We should advocate for state and federal dollars for housing vouchers that will ensure that low income people can stay in Lewiston and continue to afford housing—at a rate that allows high road property owners the resources to continue to reinvest in their buildings. It’s widely understood that one should not pay more than one-third of their income for housing, yet state and federal programs currently fall far short of guaranteeing that standard. We must work in coalition with others to change that.
A modest, per-unit registration fee covers the cost of implementing the licensing program, and owners may obtain discounts on that fee for demonstrations of quality, such as completion of HUD Quality Standard Inspections.
There are more details in the tax plan, but we expect to be able to finance much of the downtown trash removal for high road landlords through the state’s property tax reduction funding (passed in last year’s state budget).
Registration fees and penalties for non-compliance for “bad apple” landlords must more than cover the cost of administering the regulations, and must be more expensive than the violation. For example, the fine paid for failure to heat one’s building should be more expensive than what the landlord would save by not filling the oil tank.
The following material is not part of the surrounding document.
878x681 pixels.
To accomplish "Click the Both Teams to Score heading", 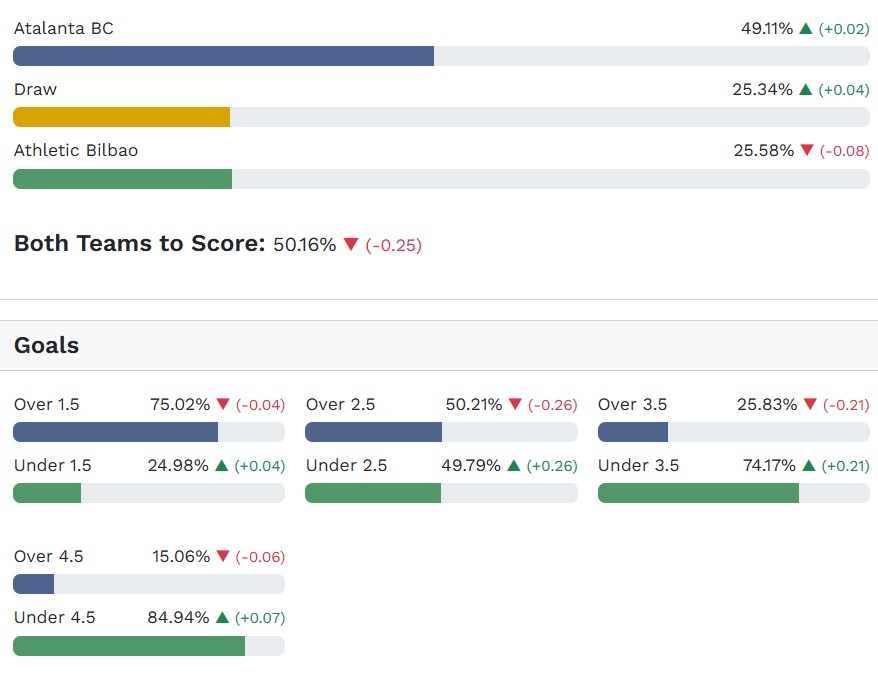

For programs like the security deposit assistance, the grants for resident-owned housing, and the voucher program, we may be able to get some of these started with existing resources, but we won’t be able to scale these programs until the state restores revenue sharing funding. Further state and federal opportunities may also be available to draw down resources. We won’t be able to do any of that, however, if we lack a compelling vision for how those resources can be used. That’s why this plan—particularly the registry that can lay the foundation for making a data-driven case for investment—is so important. Plenty of other cities have turned their declining, post-industrial core into thriving, exciting places to live and work. We can too.